On a proposé d’ériger les quatre provinces en états neutres et indépendans, de fonder une espèce de Suisse espagnole entre l’Èbre et les Pyrénées[1]. Ce serait le démembrement de la Péninsule. La Catalogne, qui ne tient que par des liens si récens et si faibles à la monarchie, ne tarderait pas à s’affranchir de la suzeraineté du pouvoir central. L’Aragon, les Asturies et le royaume de Valence pourraient bien suivre cet exemple ; l’on aurait détruit l’unité de l’Espagne au moment où elle commence à se fixer.

Ce n’est point en rétablissant leurs priviléges que le gouvernement espagnol pacifiera les provinces du nord, c’est en rendant le droit commun aussi favorable que pouvait l’être le privilége à la prospérité du pays. « Les provinces exemptes, dit M. Viardot, ne sont point soumises aux douanes de ce côté, la frontière fiscale de l’Espagne n’étant pas aux Pyrénées, mais sur l’Èbre. En revanche, elles paient des droits pour l’introduction de leurs denrées ou de leurs produits fabriqués, aussi bien à la frontière de Castille qu’à celle de France ; et ce qui complète leur état de peuple étranger, c’est qu’elles sont soumises aux prohibitions commerciales de même que le reste de l’Europe. Tout commerce avec l’Amérique leur fut toujours interdit, et cette interdiction subsiste encore pour les colonies que l’Espagne a conservées. »

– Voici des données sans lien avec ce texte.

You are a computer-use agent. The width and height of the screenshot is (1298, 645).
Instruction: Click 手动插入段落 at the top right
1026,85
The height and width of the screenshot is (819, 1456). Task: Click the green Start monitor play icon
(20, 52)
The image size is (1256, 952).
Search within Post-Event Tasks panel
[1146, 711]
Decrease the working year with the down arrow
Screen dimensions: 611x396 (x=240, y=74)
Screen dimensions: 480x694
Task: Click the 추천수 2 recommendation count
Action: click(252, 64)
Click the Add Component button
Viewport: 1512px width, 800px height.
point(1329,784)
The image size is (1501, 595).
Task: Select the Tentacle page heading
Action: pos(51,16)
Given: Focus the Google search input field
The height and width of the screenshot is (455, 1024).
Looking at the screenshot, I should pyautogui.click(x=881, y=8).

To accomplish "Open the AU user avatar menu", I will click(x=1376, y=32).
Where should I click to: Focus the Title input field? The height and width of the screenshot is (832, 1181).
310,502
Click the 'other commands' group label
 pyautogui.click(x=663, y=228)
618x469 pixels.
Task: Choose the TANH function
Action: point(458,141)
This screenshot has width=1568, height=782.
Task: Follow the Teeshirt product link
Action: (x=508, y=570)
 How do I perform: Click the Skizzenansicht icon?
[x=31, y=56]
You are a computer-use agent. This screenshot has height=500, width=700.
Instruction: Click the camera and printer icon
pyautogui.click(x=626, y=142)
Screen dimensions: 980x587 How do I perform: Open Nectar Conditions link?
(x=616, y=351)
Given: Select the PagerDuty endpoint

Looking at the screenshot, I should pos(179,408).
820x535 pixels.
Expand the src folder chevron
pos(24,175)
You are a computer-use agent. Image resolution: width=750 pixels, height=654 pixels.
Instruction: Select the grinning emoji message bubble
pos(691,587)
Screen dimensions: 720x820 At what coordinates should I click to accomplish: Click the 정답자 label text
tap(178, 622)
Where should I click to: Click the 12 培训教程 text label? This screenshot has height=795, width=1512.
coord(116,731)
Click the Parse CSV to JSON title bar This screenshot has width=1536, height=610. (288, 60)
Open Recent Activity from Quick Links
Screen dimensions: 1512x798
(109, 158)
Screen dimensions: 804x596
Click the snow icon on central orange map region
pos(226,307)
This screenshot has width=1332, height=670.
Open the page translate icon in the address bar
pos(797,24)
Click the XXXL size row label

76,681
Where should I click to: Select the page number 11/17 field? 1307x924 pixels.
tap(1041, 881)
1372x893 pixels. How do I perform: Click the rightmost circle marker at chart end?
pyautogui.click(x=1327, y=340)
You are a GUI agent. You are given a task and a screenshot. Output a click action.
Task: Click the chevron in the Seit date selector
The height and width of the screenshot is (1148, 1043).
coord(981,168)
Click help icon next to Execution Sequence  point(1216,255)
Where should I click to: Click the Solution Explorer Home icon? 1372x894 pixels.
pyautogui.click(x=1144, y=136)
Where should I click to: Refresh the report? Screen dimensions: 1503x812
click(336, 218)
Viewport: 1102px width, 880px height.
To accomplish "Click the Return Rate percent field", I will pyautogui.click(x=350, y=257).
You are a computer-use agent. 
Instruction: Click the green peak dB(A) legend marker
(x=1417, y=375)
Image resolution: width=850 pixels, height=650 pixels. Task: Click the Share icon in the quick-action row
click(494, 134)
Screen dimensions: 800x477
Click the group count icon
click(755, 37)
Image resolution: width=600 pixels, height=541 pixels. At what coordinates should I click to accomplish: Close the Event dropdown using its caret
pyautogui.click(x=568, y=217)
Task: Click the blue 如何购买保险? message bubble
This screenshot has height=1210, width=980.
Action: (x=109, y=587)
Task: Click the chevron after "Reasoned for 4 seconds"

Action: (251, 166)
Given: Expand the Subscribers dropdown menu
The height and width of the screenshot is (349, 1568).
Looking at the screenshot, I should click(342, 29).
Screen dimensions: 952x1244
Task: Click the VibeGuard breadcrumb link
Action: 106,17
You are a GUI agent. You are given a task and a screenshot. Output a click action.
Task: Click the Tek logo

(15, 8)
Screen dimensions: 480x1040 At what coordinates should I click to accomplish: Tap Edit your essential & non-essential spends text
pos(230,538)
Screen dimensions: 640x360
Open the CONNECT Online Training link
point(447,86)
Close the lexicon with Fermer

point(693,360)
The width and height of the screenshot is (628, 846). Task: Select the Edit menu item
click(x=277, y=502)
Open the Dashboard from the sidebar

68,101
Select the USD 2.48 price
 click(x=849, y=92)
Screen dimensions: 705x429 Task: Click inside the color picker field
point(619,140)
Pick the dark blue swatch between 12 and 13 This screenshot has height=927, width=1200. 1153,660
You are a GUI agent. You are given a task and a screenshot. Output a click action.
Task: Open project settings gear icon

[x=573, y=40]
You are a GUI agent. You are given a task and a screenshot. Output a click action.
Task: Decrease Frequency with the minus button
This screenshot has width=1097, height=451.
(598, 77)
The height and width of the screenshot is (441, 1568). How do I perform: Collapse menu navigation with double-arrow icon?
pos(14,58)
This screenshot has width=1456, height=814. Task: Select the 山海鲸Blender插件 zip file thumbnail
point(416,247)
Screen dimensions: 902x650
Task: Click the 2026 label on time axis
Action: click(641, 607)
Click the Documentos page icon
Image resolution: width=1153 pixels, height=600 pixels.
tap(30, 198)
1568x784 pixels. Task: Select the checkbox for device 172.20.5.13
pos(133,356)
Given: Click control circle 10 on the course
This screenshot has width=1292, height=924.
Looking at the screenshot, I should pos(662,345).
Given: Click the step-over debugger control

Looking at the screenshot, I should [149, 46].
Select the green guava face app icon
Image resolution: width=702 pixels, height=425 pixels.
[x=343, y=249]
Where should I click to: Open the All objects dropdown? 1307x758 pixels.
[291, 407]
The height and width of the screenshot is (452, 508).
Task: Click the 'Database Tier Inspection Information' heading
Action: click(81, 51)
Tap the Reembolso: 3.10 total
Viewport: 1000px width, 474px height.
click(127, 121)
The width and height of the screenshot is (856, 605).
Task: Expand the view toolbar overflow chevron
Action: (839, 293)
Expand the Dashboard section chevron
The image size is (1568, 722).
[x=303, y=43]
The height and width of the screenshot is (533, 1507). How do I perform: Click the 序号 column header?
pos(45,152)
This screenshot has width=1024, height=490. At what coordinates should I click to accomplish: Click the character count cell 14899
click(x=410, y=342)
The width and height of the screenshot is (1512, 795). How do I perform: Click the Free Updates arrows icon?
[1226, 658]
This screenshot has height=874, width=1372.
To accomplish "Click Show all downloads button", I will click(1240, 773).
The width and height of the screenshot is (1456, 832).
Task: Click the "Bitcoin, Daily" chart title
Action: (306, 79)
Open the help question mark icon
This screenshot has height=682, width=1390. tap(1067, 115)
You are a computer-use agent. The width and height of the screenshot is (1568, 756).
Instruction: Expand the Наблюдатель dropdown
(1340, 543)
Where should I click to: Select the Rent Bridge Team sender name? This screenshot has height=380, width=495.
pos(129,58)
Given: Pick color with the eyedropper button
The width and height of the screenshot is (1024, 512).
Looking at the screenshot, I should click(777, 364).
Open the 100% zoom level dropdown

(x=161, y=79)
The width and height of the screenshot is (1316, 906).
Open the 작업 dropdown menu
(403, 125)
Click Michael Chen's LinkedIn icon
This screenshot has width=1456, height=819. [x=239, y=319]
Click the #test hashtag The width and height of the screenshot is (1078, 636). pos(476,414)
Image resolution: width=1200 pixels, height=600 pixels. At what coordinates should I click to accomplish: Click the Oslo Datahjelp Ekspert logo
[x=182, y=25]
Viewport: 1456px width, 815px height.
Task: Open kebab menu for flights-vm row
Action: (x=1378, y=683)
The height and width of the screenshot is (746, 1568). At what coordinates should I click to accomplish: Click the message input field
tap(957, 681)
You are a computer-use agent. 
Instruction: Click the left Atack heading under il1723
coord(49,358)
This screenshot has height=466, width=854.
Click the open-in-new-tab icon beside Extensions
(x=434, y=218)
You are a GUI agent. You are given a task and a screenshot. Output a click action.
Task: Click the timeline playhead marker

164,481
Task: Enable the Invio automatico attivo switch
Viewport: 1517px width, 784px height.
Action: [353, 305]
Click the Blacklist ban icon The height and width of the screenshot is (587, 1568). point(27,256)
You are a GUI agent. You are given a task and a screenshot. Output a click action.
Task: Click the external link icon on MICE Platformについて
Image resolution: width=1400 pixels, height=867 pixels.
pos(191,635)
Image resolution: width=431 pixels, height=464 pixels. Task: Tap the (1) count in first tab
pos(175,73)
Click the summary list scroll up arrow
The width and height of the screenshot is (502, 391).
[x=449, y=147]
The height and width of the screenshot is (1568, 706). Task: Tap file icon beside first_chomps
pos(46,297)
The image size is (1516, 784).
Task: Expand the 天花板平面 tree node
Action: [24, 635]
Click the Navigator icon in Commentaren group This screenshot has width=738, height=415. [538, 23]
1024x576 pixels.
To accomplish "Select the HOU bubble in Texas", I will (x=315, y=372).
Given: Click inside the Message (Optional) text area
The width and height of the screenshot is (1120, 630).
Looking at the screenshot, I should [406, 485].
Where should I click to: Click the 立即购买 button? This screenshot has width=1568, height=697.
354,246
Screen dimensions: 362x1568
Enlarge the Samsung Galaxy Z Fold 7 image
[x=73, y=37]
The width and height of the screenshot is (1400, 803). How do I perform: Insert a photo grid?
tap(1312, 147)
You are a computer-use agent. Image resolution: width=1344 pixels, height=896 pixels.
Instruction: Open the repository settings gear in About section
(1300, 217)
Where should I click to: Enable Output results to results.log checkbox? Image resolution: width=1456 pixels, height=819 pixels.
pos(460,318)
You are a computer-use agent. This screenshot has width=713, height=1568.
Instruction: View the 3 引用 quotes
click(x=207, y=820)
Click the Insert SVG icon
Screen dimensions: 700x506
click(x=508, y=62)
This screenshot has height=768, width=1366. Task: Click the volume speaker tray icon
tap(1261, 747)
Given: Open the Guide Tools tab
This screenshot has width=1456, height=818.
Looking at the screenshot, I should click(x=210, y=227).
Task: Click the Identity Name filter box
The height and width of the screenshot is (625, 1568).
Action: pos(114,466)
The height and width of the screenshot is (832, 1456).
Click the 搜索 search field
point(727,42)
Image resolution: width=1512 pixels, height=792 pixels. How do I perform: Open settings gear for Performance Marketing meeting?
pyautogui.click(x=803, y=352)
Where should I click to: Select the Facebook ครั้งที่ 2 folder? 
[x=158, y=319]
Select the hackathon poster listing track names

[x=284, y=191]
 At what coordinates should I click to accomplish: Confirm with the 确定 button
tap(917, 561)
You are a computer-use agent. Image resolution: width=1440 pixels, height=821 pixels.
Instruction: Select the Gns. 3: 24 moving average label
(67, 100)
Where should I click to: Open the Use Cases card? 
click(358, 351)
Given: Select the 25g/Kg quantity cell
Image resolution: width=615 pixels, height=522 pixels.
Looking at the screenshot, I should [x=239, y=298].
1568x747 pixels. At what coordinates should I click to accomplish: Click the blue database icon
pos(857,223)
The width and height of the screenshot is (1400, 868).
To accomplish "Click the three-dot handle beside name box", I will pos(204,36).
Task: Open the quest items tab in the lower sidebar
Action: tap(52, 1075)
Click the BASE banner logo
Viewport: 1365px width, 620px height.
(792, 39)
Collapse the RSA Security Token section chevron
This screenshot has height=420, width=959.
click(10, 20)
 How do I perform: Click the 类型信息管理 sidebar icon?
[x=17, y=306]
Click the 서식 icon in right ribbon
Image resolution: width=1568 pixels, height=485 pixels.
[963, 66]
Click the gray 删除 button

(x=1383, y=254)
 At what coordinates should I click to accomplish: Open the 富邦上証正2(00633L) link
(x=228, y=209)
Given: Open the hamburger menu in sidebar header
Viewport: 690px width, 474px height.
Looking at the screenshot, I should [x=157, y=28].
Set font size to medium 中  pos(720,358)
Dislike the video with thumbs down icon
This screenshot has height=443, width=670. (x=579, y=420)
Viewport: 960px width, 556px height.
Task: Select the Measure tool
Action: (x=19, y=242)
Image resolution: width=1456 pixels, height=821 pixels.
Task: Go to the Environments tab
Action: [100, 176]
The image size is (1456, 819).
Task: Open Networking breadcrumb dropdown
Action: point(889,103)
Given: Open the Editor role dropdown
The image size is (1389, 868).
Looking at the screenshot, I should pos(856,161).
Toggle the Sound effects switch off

Il est évident que le gouvernement de Marie-Christine, en organisant l’administration provinciale, peut conserver des priviléges ou fueros tout ce qui sera compatible avec le régime constitutionnel. Qu’importe que les municipalités de la Biscaye s’intitulent communes ou républiques ? Si la constitution laisse subsister les assemblées locales, les cortès de Navarre et la junte de l’Alava, ces provinces n’auront-elles pas intérêt à prendre part, au moyen de leurs députés, au gouvernement central ? et si l’on n’exige d’elles qu’un impôt modéré, pourquoi se refuseraient-elles à l’acquitter ?

  1. Voir le travail de M. L. Viardot dans la Revue des Deux Mondes.